The staging since the title plays the sharp dichotomy that is the basis of the text (in the translation of Alessandra Serra), the work of Ronald Harwood (Oscar for the script of “The pianist” in 2003) who had already become a film (“Taking Sides” of 2001 with Harvey Keitel). A daring show, with a time unit of time and action and a static nature that makes the outbreak of the basic ethical dilemma sceneof the clash between the opposite reasons, of the American “inquisitor” in charge of instructing the practices on the “Nazi suspects” and a very important artist of Germany of the 1900s, the conductor Wilhelm Furtwängler (1886-1954), the favorite of Hitler.
The direction focuses everything on this progressive claustrophobia of the scenewhich is an office but overflowing with packaged and caged works (the scene is by Andrea Taddei, the costumes of Isabella Rizza, the music of Paolo Daniele, the lights of Antonio Rinaldi): the famous “stolen art” by the Nazis in half of Europe and which in that confused post -war phase was partially recovered thanks to the allies. But there is another “stolen art” that it was no longer possible to recover: the Jewish artists, or opponents of the regime, who fled or removed or murdered, the mutted and replaced musicians. It is there that the text floods (and the scene is tightened, in the throat): in the investigation on Furwängler. The best, the most famous.

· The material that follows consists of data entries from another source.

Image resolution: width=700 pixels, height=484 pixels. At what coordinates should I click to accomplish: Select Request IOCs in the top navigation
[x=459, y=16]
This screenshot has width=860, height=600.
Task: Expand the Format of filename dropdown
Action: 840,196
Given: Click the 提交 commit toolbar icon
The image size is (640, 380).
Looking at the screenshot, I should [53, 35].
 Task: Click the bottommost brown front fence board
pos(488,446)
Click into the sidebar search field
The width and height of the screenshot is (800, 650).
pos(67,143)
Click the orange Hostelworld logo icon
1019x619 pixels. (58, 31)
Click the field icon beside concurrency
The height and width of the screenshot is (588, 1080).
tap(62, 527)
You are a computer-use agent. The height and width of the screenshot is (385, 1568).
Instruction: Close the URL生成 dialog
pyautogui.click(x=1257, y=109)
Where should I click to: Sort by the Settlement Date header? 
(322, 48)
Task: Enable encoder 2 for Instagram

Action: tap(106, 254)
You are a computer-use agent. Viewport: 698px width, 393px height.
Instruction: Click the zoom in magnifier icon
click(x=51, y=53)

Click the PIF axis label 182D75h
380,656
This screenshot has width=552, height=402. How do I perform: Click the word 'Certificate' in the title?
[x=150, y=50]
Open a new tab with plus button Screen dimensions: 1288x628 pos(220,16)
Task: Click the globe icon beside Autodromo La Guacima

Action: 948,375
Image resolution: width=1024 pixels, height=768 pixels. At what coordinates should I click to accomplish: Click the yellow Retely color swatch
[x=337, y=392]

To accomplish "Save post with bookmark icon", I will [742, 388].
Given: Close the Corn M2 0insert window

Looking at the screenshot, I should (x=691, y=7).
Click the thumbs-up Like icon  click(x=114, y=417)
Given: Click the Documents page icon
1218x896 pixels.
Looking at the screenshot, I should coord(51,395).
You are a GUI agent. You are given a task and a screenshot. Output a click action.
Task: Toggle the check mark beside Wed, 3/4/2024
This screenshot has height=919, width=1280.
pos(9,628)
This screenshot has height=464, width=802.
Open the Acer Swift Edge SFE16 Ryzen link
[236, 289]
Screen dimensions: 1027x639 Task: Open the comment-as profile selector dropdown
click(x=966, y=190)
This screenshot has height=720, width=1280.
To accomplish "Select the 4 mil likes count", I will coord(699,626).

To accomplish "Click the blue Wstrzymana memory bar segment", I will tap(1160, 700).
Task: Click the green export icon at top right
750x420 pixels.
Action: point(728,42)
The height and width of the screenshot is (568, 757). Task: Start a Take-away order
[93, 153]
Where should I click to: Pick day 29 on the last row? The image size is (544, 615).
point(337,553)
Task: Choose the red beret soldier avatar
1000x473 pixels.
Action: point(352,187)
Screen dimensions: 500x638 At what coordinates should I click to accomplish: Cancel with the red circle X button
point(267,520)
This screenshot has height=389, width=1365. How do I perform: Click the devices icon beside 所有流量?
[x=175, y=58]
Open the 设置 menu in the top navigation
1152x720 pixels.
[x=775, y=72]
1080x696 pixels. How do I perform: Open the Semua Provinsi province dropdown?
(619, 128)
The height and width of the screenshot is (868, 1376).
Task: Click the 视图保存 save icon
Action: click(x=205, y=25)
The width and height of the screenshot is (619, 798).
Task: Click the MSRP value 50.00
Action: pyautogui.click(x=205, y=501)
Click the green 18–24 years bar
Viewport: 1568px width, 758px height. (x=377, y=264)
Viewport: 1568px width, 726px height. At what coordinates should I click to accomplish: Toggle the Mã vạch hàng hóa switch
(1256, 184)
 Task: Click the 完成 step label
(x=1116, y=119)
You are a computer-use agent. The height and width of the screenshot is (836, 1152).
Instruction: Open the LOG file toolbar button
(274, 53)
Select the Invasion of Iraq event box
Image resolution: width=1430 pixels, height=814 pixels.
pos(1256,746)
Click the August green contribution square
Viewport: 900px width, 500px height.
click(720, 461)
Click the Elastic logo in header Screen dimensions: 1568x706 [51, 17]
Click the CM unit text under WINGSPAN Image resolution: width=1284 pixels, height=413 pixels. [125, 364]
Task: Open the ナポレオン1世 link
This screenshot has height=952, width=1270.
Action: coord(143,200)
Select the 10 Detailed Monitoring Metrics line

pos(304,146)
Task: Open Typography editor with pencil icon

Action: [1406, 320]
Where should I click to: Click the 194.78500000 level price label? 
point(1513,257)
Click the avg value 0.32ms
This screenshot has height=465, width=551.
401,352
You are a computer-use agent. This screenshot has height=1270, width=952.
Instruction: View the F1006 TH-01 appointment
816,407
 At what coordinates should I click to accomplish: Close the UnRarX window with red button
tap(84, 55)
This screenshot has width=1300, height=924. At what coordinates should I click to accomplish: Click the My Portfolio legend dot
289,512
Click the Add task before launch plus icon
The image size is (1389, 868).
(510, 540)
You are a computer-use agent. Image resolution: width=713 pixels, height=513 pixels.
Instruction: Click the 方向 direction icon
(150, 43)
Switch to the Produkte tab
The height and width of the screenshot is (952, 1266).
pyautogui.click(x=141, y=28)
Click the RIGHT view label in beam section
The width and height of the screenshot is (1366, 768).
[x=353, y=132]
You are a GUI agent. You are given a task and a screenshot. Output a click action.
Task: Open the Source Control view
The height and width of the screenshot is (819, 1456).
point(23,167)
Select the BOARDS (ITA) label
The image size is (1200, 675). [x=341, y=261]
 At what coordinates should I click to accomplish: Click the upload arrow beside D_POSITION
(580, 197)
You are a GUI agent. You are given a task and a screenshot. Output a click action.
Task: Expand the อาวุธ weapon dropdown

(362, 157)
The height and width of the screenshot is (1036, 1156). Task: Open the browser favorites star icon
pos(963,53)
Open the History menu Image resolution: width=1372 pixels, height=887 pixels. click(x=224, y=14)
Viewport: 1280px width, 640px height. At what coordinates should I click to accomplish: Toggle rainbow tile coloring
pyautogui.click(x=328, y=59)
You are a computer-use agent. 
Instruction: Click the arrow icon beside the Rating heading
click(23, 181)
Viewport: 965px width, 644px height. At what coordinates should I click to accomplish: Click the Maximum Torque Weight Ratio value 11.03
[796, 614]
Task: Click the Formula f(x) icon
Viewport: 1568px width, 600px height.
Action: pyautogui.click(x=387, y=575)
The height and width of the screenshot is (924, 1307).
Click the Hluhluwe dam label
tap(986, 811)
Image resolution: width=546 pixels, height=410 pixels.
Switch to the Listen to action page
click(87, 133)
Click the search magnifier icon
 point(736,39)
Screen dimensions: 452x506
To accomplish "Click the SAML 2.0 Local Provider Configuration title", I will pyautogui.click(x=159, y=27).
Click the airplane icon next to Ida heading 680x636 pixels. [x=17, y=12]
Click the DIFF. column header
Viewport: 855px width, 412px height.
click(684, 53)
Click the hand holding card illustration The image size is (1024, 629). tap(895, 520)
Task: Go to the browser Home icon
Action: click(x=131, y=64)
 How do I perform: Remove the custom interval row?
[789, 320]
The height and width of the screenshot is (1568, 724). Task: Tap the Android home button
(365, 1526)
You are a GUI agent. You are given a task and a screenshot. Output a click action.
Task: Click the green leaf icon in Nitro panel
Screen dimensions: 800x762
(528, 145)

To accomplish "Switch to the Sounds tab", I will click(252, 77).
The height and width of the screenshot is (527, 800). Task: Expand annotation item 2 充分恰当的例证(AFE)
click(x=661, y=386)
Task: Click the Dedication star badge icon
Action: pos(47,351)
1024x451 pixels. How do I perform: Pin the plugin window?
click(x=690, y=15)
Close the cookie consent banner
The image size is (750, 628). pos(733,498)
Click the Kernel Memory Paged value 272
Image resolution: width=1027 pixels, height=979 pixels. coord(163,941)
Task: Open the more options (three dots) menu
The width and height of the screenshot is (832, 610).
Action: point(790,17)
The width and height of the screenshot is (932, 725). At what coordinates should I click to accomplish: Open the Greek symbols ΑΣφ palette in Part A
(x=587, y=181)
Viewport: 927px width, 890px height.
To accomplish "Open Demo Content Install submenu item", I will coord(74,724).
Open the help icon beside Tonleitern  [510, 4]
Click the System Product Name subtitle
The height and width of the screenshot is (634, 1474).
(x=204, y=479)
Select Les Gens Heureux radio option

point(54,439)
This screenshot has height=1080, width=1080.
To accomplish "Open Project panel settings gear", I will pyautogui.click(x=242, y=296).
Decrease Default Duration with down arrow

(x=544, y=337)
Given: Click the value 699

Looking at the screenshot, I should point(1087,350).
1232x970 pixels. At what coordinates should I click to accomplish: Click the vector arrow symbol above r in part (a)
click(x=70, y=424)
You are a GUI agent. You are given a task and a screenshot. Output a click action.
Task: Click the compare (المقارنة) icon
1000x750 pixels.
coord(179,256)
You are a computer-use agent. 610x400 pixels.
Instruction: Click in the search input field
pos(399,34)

Stefano Santospago, always of great class, makes it dignified and right and Umbrian, in a decisive contrast with the rowdy and openly vulgar ways of the military who questions him, Simone Toni (very effective, perhaps an eighth above the necessary), which is also, at that moment, the liberator and the right, yet it is difficult to empathize with his sguaiation and his open prejudices.
The other characters contribute to the duel between the two, with varieties of well -composed accents as a whole: the Teonetino David Wills, of which Luigi Nicotra makes the renient shyness, however capable of dissolving in passionate peroration in defense of the master, in the name of art; The secretary Emmi Straube, daughter of a war hero, whom Roberta Catanese makes sensitive and sighing and lover of music, and of which we will learn the secret (further confusing reasons and wrongs …); The second violin of the orchestra, Helmut Rode, the excellent Giampiero cicciò who skilled his servile and hypocritical zeal with skill and then the collapse, the admission of the sin of cowardice, a true medium German man who ended up accepting the unacceptable, indeed drawing advantages, but with the aggravating circumstance of being an artist; The energetic Tamara Sachs of Liliana Randi, witness to Discolpa who will not be able to devise, while citing the cases of numerous Jewish artists saved by Furtwängler.
But can those few saved compensate for too many submerged? Can they justify the master’s condescension, even on the occasion of the concert for the birthday of the Führer?
For Furtwängler art “can create a more powerful protest against Auschwitz”, and As long as the music exists, the noise of a broken wand will be irrelevant. But the Yankee, who unlike the teacher saw Auschwitz and his living dead, asks him: “Where is your disgust?”. The necessary disgust in front of the horror. Both express a truth.
So who wins this duel, this continuation of the war with other means in the closed and asphyxiated chamber of the scene (or of consciousness)? Nobody, it seems: the contenders are, in the end, both crushed, both otherwise prostrated. The direction indicates a possible exit that does not make up the conflict, leaving the judgment to us spectators, on the absolute notes of Beethoven. Can beauty be the answer?